**What you will do**
Wherever the word "agent" appears in a line of the data, that line should be copied.

Start of Block

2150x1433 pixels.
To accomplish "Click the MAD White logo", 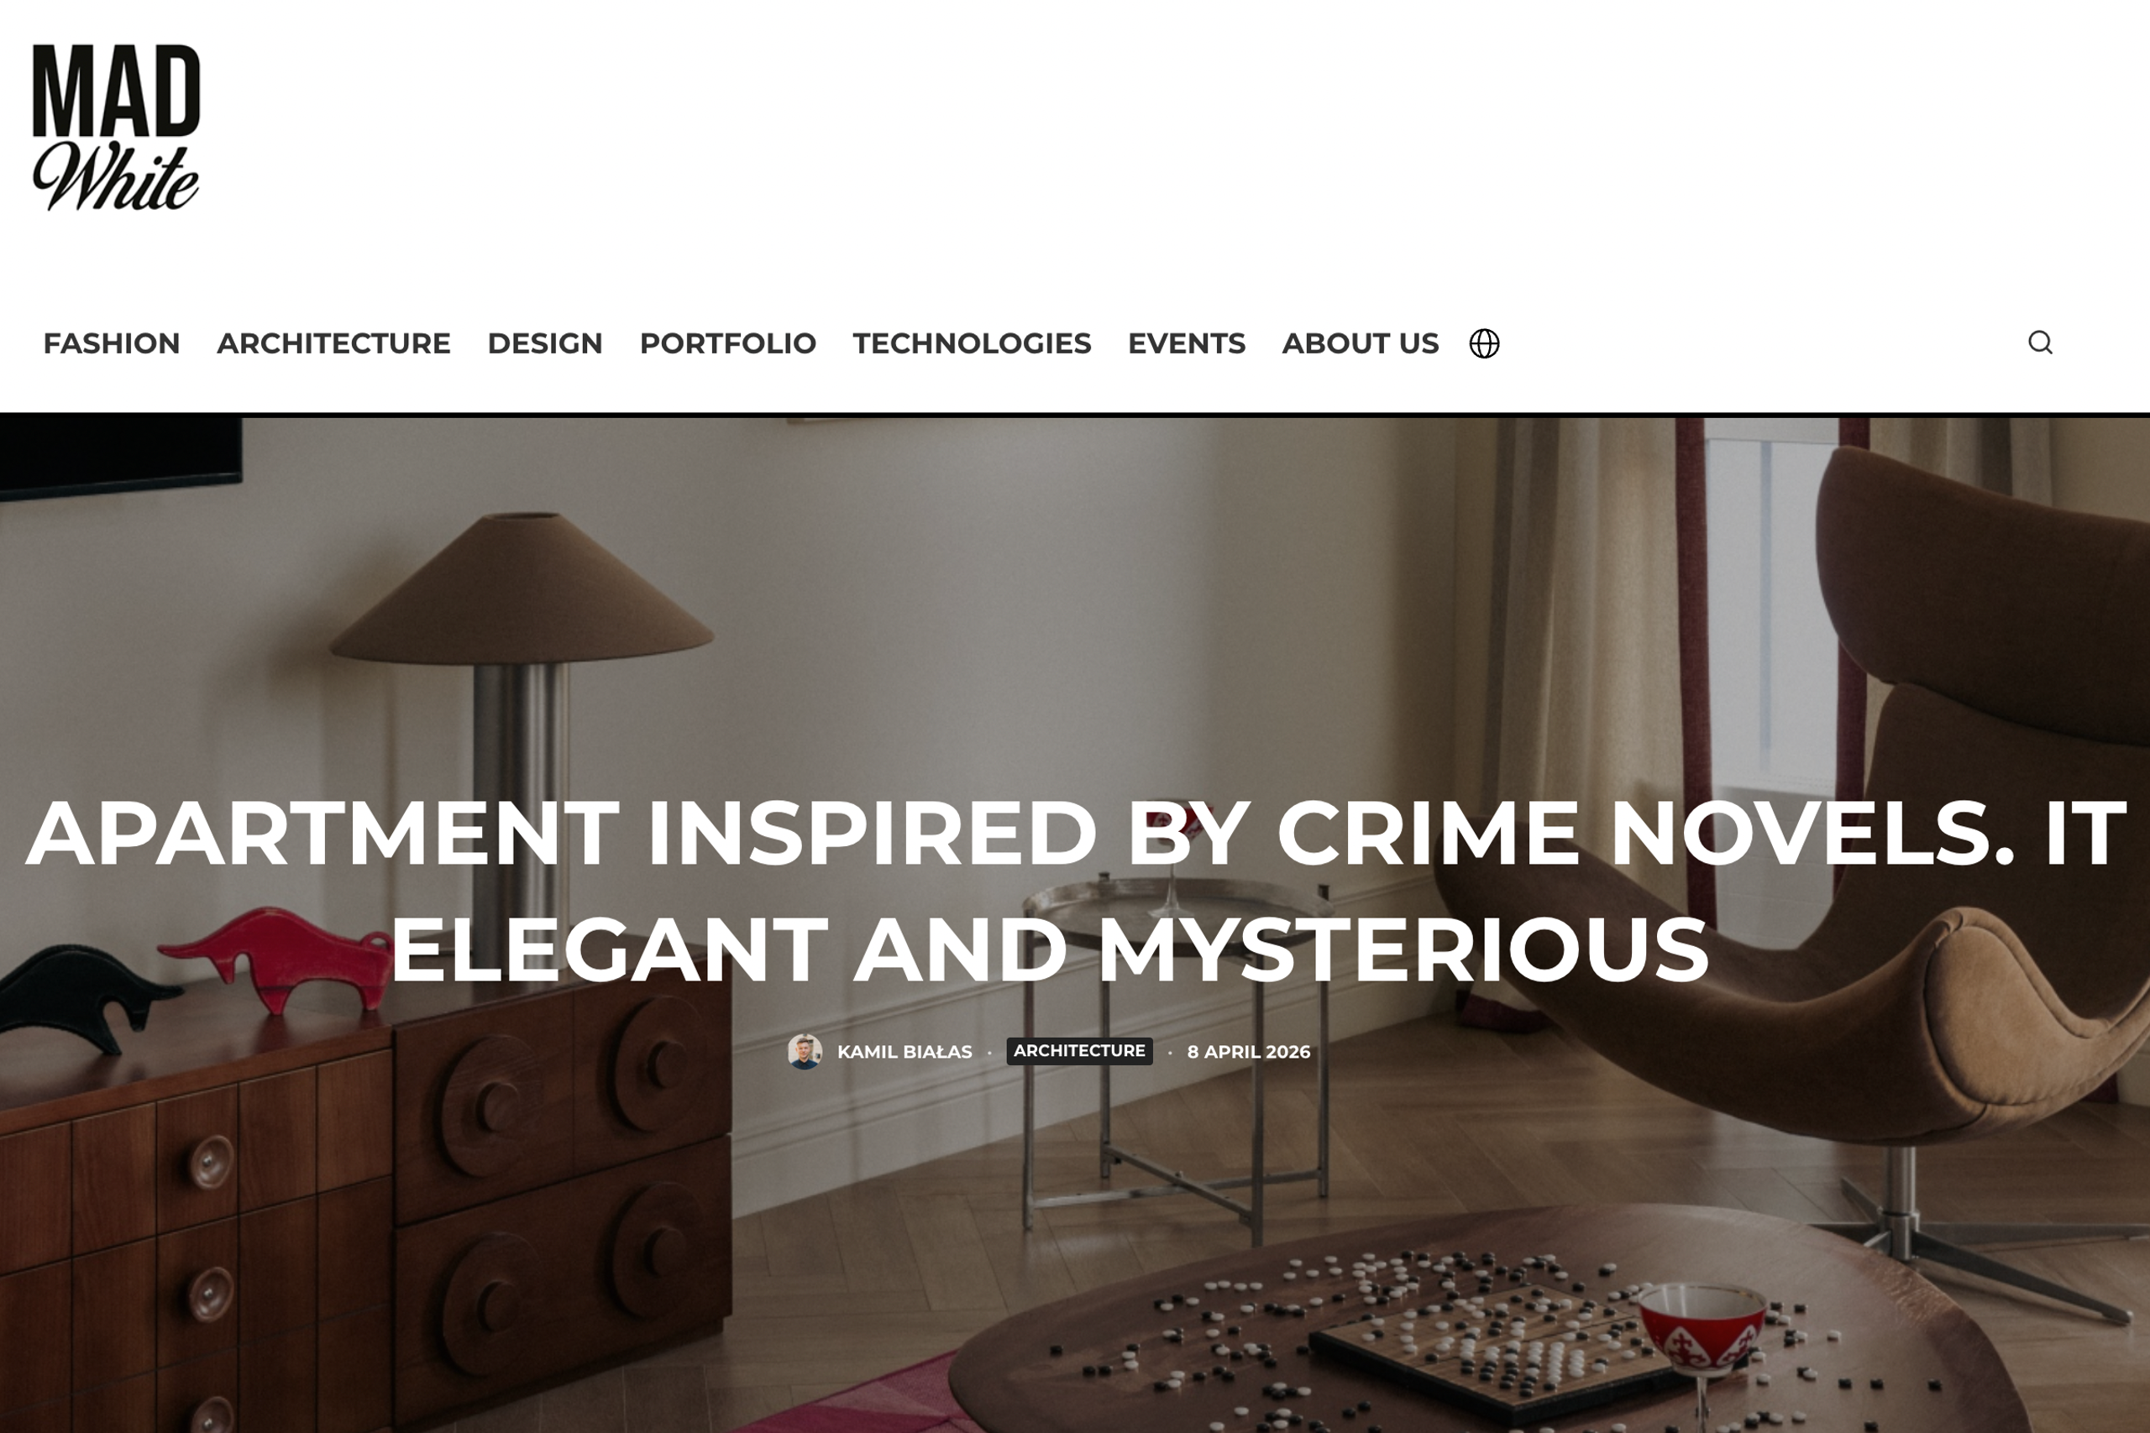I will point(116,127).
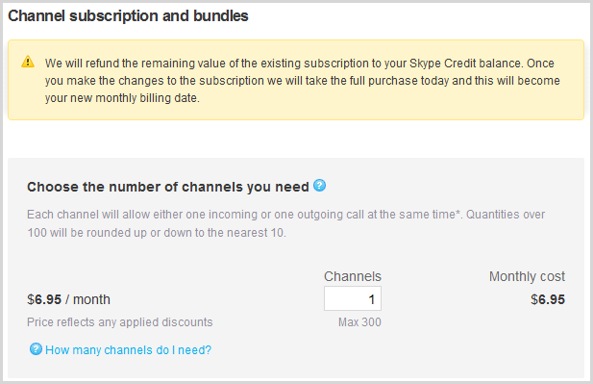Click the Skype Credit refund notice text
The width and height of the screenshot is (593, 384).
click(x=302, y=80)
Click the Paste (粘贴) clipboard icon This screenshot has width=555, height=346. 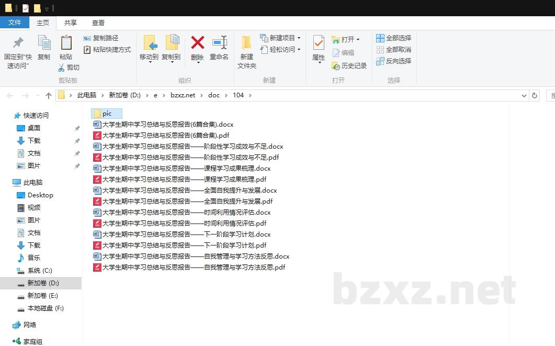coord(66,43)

End of Block
Start of Block

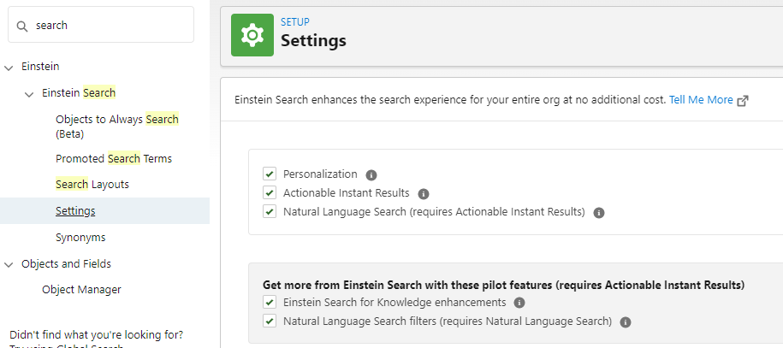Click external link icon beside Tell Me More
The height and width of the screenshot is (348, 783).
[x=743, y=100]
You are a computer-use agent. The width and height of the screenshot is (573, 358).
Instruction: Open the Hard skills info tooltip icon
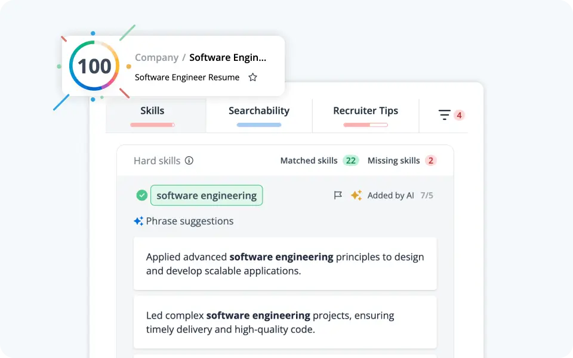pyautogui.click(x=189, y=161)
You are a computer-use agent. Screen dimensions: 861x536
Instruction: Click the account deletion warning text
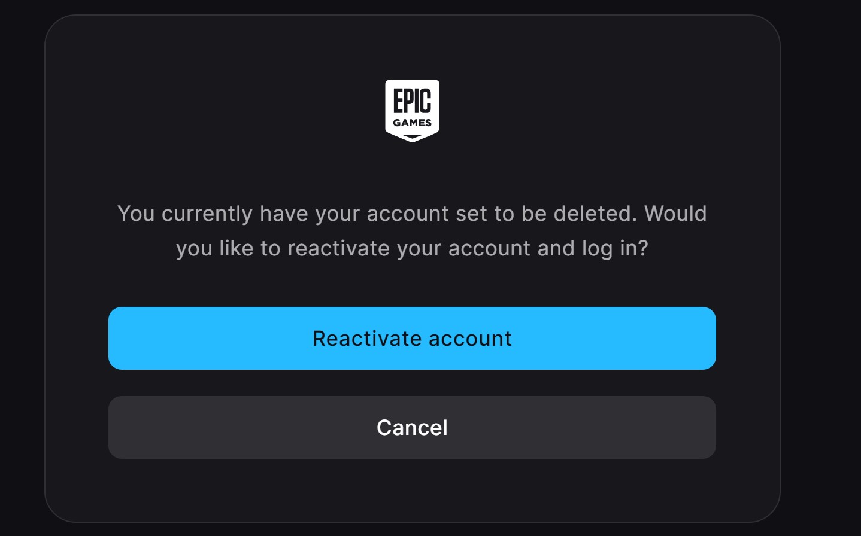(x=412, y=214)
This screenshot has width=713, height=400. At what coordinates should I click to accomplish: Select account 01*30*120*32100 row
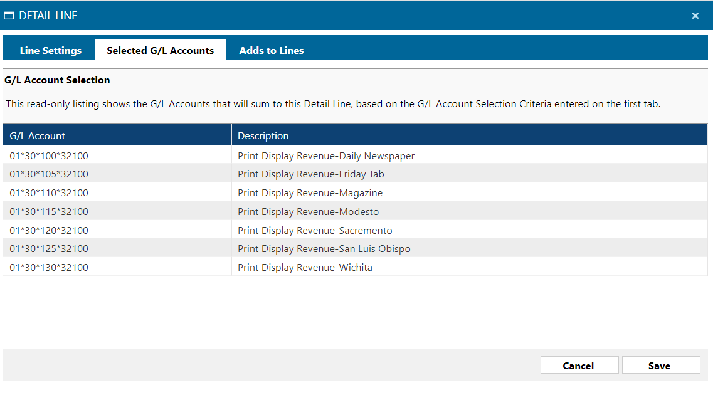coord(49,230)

End of Block

**Answer to this task**
You are a computer-use agent. The width and height of the screenshot is (573, 358).
You are a computer-use agent. Screen dimensions: 861x536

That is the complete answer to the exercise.